(Task material begins)
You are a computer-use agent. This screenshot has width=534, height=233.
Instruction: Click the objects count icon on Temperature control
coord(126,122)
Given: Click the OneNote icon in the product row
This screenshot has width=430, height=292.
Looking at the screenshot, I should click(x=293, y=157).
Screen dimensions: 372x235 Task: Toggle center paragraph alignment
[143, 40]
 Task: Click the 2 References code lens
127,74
(Task material ends)
(Task material begins)
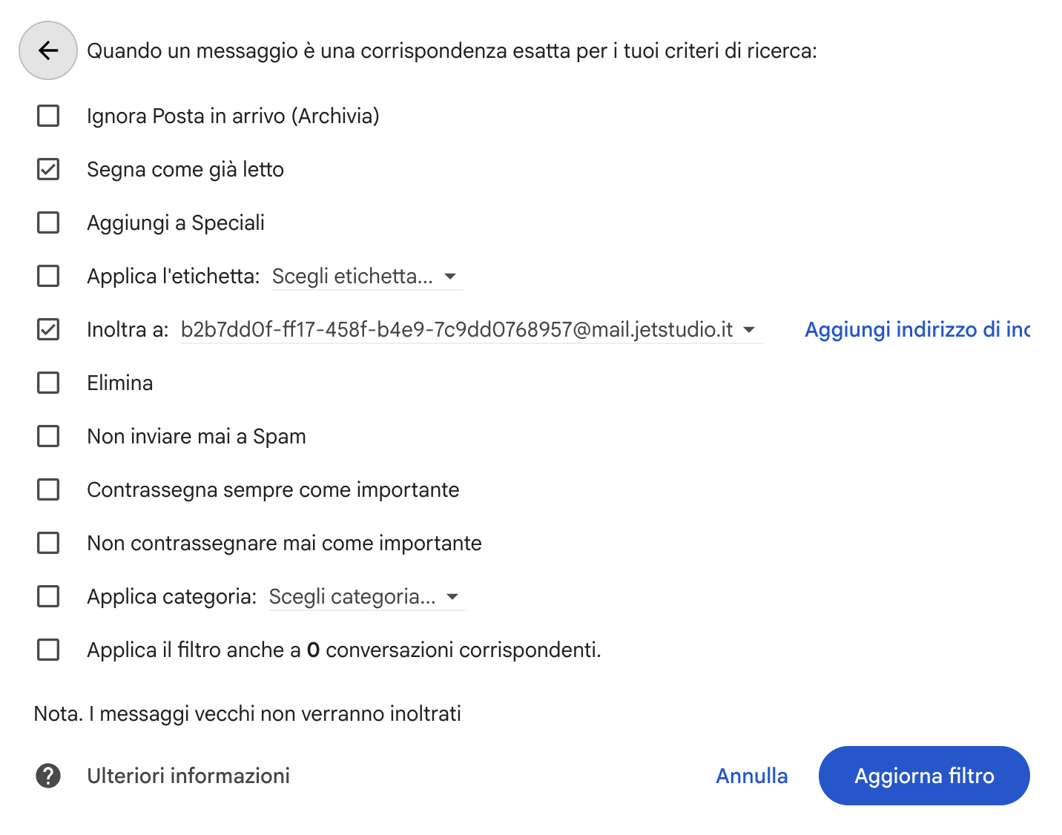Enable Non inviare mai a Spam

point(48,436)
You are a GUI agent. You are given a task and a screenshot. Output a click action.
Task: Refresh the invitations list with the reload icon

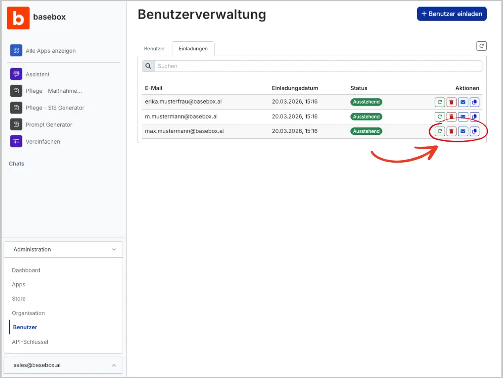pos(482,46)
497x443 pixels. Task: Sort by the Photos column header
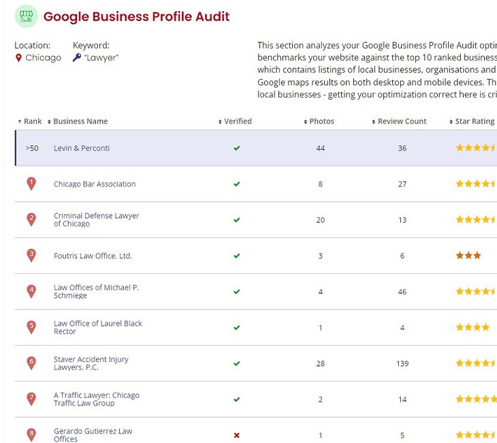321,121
(Task material ends)
What the task requires.
Note every line of the entries in which "agent" appears, and copy it down.

Written solution.
You are a computer-use agent. This screenshot has width=534, height=233.
You are a GUI agent. You are given a task and a screenshot. Output a click action.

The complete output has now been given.